Excerpts from a dataset:
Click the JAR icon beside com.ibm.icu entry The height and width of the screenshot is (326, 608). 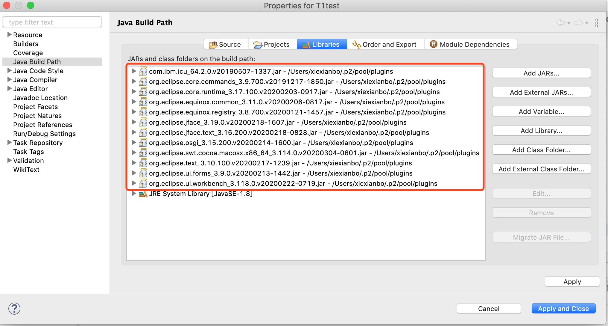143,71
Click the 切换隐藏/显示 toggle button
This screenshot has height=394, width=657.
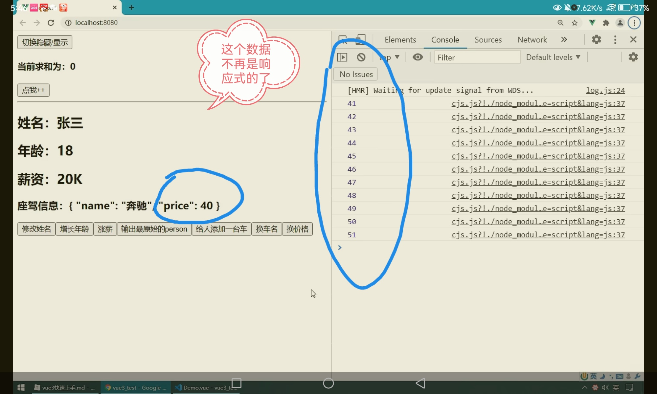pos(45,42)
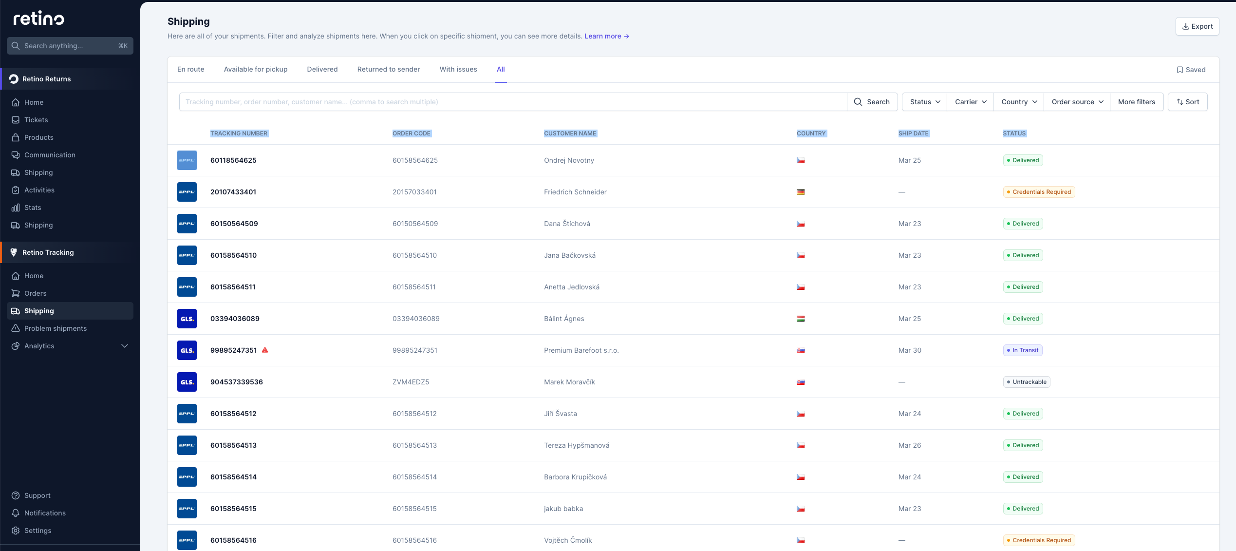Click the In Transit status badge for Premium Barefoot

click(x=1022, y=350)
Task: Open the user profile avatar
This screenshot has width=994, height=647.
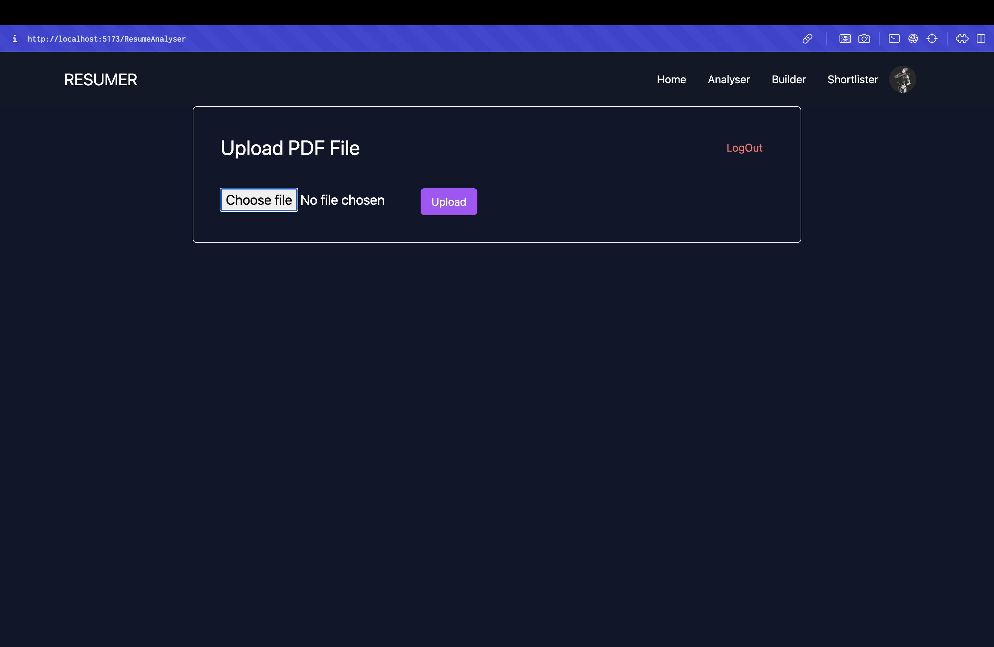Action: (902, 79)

* Exercise goal *
Every line from the one containing "Task: Open the user profile avatar" through the end of the records is to be returned exactly, and those lines alone; pictures are dropped.

* Finished exercise *
Task: Open the user profile avatar
This screenshot has width=994, height=647.
Action: (902, 79)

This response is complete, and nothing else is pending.